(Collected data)

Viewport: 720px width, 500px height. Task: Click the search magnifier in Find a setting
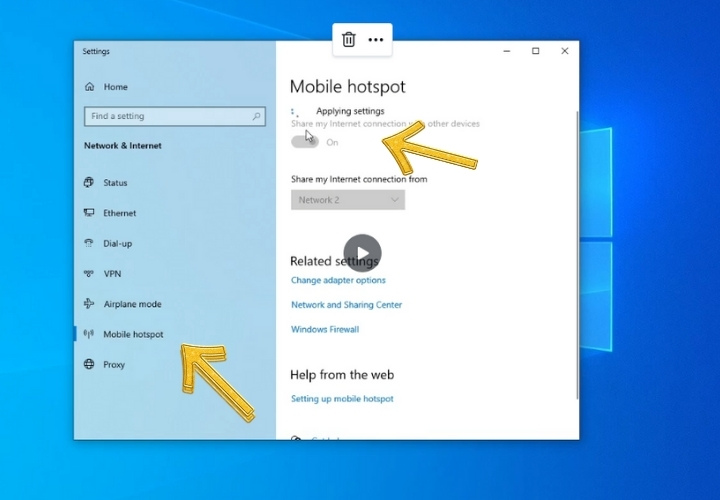pyautogui.click(x=256, y=116)
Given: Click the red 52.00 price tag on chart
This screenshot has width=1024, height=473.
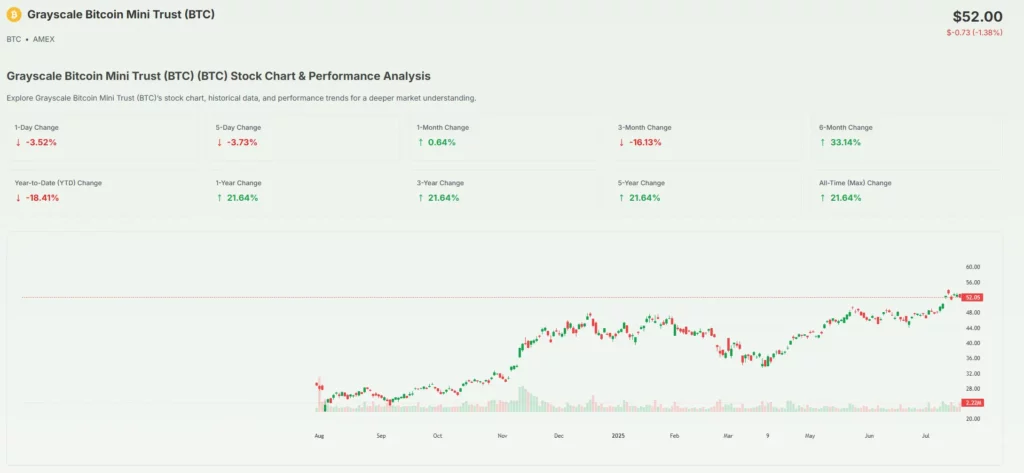Looking at the screenshot, I should click(974, 297).
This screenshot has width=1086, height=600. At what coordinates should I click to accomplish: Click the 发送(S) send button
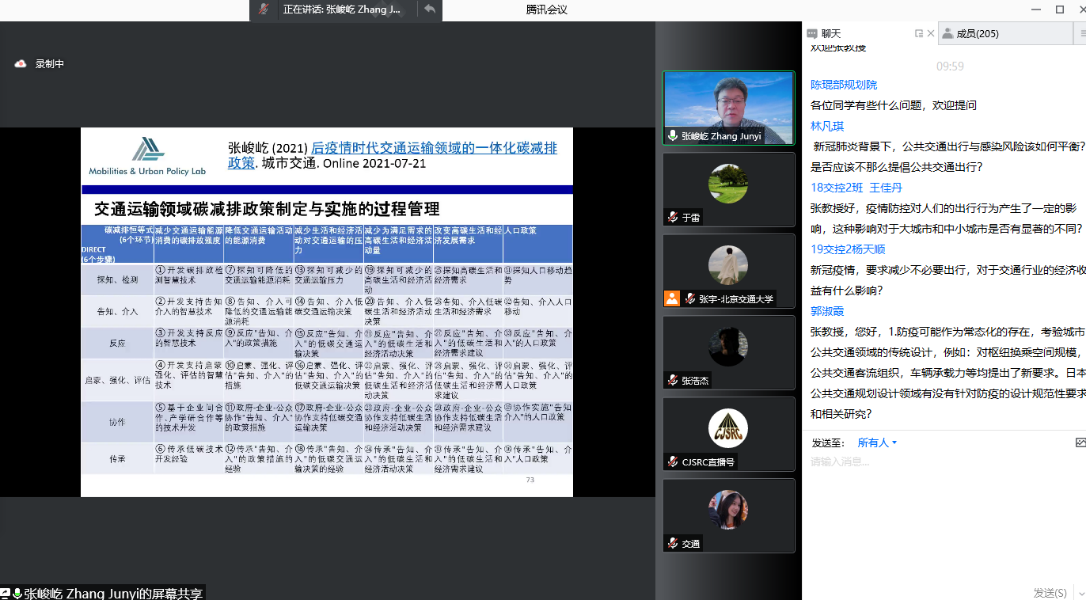(1048, 593)
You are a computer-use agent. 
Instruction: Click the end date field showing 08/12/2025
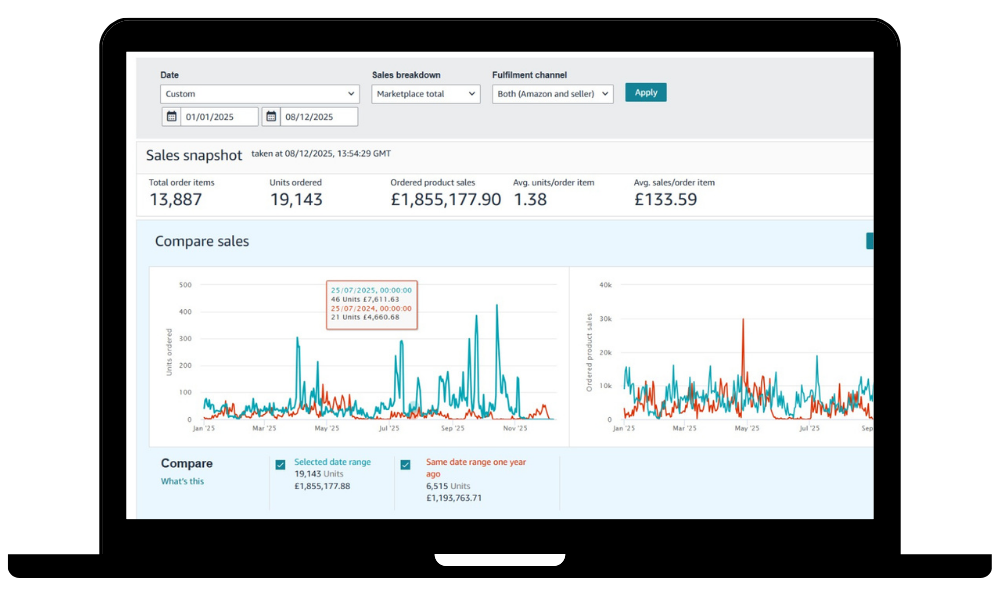pyautogui.click(x=319, y=117)
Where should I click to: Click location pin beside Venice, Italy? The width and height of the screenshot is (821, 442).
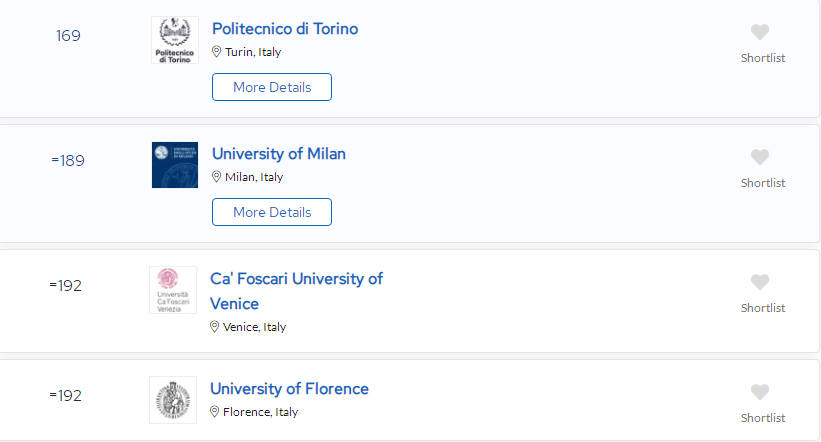(214, 327)
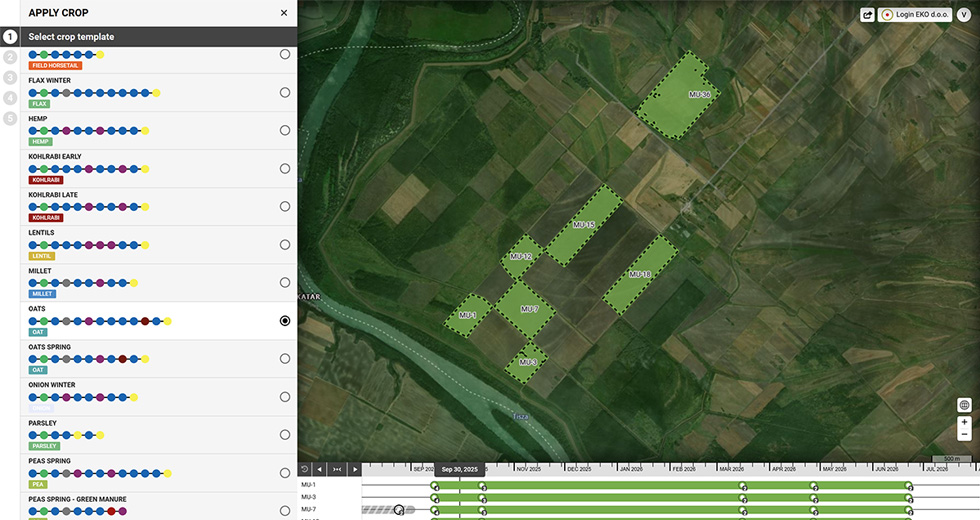Select the Flax Winter template radio
Screen dimensions: 980x520
pos(285,92)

EXERCISE DIRECTIONS
All of the entries above should be duplicated exactly, except for the pictures.

EXERCISE RESULT
Viewport: 720px width, 500px height. Task: Click the search magnifier in Find a setting
pyautogui.click(x=256, y=116)
Given: Click the red 52.00 price tag on chart
This screenshot has width=1024, height=473.
Looking at the screenshot, I should click(974, 297).
This screenshot has width=1086, height=600. At what coordinates should I click to accomplish: Click the 发送(S) send button
(1048, 593)
You are a computer-use agent. 
Instruction: Click the end date field showing 08/12/2025
pyautogui.click(x=319, y=117)
Where should I click to: Click location pin beside Venice, Italy? The width and height of the screenshot is (821, 442).
(214, 327)
Select the Flax Winter template radio
Screen dimensions: 980x520
pos(285,92)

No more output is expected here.